THE GARDENER cannot manage without a few boards. The minute he plants a few clumps of crocuses (to give you an example) he will find it necessary to move concrete over that part of the garden, even though it has been untrod for the past four months.

This never fails. And no harm is done if he has some good old boards to roll the wheelbarrow over, with the concrete in it.

Another thing that everybody who has gardened for a few years knows is that a wheelbarrow is priceless, and a good one is worth whatever the highwaymen charge. Mine cost about $90 and I would not part with it if it meant saving the Capitol.
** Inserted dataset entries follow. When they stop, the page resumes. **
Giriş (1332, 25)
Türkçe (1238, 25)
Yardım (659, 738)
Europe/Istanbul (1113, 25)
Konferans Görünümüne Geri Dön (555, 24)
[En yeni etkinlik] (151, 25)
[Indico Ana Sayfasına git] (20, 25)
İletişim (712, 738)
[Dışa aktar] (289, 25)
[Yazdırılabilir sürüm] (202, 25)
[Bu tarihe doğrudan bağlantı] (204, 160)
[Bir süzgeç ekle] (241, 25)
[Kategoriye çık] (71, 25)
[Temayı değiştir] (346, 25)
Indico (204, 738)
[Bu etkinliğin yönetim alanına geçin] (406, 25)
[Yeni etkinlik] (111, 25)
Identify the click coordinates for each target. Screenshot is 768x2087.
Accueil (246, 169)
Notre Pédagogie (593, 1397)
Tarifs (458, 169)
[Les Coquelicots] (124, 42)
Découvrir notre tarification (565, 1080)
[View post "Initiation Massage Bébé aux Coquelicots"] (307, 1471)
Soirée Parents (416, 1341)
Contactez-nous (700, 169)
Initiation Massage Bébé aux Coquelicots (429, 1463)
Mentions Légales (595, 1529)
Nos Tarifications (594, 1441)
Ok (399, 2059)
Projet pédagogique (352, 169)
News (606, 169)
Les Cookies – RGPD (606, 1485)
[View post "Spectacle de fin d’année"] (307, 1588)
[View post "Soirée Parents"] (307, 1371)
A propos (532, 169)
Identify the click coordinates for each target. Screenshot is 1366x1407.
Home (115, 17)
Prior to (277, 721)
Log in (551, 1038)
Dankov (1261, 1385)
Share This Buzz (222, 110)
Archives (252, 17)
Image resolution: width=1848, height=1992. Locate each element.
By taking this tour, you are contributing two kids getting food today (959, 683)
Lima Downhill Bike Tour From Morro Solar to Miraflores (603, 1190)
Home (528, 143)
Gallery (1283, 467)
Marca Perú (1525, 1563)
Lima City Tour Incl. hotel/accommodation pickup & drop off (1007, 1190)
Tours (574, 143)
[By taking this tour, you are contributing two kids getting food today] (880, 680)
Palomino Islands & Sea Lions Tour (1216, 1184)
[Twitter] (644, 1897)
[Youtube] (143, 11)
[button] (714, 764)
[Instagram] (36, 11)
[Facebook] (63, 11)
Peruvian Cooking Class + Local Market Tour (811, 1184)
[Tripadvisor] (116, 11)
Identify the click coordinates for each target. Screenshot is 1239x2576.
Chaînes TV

Bean baskets are important. For some reason you do not see them up here so much. They are inverted truncated cones. Groceries shoudl have them, but often they do not. It pays to ask, however. These are useful for putting weeds inside. Even a frail person can carry a bean basket full of weeds to the compost pile. I like to think of others, in my garden planning.

A pile of sand is desirable. It is better, I think, to get a few yards delivered, traumatic though it may be to see them dumping it. Such a pike will last for years, and the gardener will not be forever nervous that his soil is too heavy for such things as rooting azaleas and avoiding iris rot.

No gardener can live long without peat moss. I get the cheapest I can find, which is not cheap. When I get halfway through one bale, I try to buy another and keep it in the garage. There is no point pretending you aren't going to have to buy some.

The gardener also must have one, preferable two, good trowels. They need not be very expensive, but they must fit the hand - so try them out at the store.

Also needed is what I call a Sharpshooter. This is a narros spade with a rounded bottom that can be used to dig fence-post holes and move peonies, roses, irises and the like; it is even very good for digging up a bed in which to plant azaleas later.

A garden hose, a hoe, a rake, some clippers for roses and small stuff, and a good saber saw for pruning large stuff - and I cannot think of anything else needed.

I once met a gardener who had plenty of rotted manure, but I've never met another. Wood ashes from the fireplace also are invariably far short of the amount that could be used. Rotted leaves are priceless, a good hit of work to accumulate, but indispensable.

Pine needles make a superb mulch for camellias, irises and other things. If you have a pine tree, don't let the needles go to waste on the grass.

There are never enough bricks, never enough two-by-fours. Like ballpoint pens, you never know where they go to, but when you need them you're always fresh out.

Graph paper, marked in little squares, is an ideal gift for the gardener. On it he can draw grandiose plans all witner before returning to the real world in late February.

Twine disappears. Once I bought a billion feet of very good heavy twine, but it was all gone in a few months. Other persons used it for tying packages. The gardener should have a locked cabinet in the garage where he keeps twine, two yardsticks ( which disappear if not locked up), the can of Benlate and all galvanized nails. Otherwise they, too, disappear. The only nails that do not get stolen by family persons are those bigger than 16-penny, and 1 1/4-inch roofing nails. Nobody ever swipes those.

Jars are valuable for putting over rose cuttings, and the jars should be locked up or they will have tomatoes in them.

This is about all I have learned in my years of gardening, and I pass it along to the world free of charge, however painful it all was to learn.